Nell’apprendistato cognitivo abbiamo detto che il docente esplicita i processi del suo pensiero (pensa a voce alta) sia quelli cognitivi che quelli metacognitivi mentre cerca e trova il senso, o la polisemia, dei testi che propone attraverso la sua lettura, mentre imposta la procedura pertinente e complessa di un testo scritto, mentre trova il bandolo nella traduzione dei testi di greco o di latino, mentre esplicita le connessioni e i processi soggiacenti al ragionamento matematico o geometrico nella esplorazione delle varie situazioni problematiche, ecc. Risulta pertanto ovvio che sono i docenti che per primi devono padroneggiare i processi mentali che stanno sollecitando, processi che invece spesso rimangono taciti e non espressi perché affidati a procedure automatizzate.

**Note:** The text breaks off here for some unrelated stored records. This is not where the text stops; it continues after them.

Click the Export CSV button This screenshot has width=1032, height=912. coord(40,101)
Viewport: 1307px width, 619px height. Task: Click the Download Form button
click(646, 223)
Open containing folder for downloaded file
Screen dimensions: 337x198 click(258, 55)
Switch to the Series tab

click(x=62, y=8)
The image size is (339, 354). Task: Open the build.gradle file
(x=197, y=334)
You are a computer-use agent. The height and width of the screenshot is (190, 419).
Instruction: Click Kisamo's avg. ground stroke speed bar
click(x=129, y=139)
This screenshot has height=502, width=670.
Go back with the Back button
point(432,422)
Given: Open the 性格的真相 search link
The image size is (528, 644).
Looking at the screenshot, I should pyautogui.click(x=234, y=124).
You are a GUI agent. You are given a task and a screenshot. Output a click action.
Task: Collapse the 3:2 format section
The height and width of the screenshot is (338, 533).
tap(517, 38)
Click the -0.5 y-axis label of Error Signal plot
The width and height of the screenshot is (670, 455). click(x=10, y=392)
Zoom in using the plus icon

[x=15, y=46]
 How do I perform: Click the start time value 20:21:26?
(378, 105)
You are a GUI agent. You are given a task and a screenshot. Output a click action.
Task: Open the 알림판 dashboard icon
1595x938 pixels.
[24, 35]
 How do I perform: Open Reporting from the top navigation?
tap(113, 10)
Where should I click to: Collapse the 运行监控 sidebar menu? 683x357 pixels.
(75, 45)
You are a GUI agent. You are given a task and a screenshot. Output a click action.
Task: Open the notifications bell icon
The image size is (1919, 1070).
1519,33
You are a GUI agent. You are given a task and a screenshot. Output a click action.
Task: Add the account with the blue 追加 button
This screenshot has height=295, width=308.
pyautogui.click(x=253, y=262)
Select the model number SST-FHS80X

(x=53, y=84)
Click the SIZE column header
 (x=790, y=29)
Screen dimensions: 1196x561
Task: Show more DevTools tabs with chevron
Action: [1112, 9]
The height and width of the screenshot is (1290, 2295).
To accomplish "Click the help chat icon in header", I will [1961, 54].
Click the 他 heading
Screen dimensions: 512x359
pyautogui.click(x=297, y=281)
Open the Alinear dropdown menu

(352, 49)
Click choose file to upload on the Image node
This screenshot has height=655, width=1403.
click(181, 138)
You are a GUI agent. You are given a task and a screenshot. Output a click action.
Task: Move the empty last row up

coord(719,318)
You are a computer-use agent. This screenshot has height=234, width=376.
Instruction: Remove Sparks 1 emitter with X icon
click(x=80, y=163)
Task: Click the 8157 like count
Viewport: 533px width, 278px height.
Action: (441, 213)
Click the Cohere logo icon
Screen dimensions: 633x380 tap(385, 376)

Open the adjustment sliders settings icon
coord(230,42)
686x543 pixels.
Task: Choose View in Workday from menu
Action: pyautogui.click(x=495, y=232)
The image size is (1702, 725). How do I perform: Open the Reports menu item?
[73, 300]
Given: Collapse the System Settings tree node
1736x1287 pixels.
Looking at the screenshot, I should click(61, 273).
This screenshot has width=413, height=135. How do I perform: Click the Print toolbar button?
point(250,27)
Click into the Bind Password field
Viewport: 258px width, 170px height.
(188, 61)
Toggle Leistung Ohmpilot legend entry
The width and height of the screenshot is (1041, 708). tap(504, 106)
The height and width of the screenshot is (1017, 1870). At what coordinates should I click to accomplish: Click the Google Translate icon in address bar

Sono pertanto i docenti universitari disciplinaristi che devono conoscere ed insegnare ai futuri docenti la loro disciplina scorporandone ed evidenziandone i processi mentali implicati! Successivamente a turno saranno gli allievi ad essere messi alla prova con la medesima prassi, naturalmente su compiti diversificati ma simili, finchè l’abitudine ad esternare processi cognitivi e metacognitivi sarà consolidata e finchè la competenza , che sappiamo si acquisisce “facendo”, quando ancora non si sa fare, un po’ alla volta si rafforzerà anche di fronte all’imprevisto. Da notare che tutti, allievi e docente, insegnano, man mano che le competenze affiorano. Si parla infatti di
insegnamento reciproco. L’aspetto che piacerà meno ai fautori della scuola selettiva e classista, costruita sui vecchi parametri gentiliani- che al tempo di Gentile però aveva una giustificazione- è che in questo modo le competenze verranno acquisite anche dai soggetti più fragili. Verificare operativamente che si sta apprendendo è infatti la più forte molla motivazionale.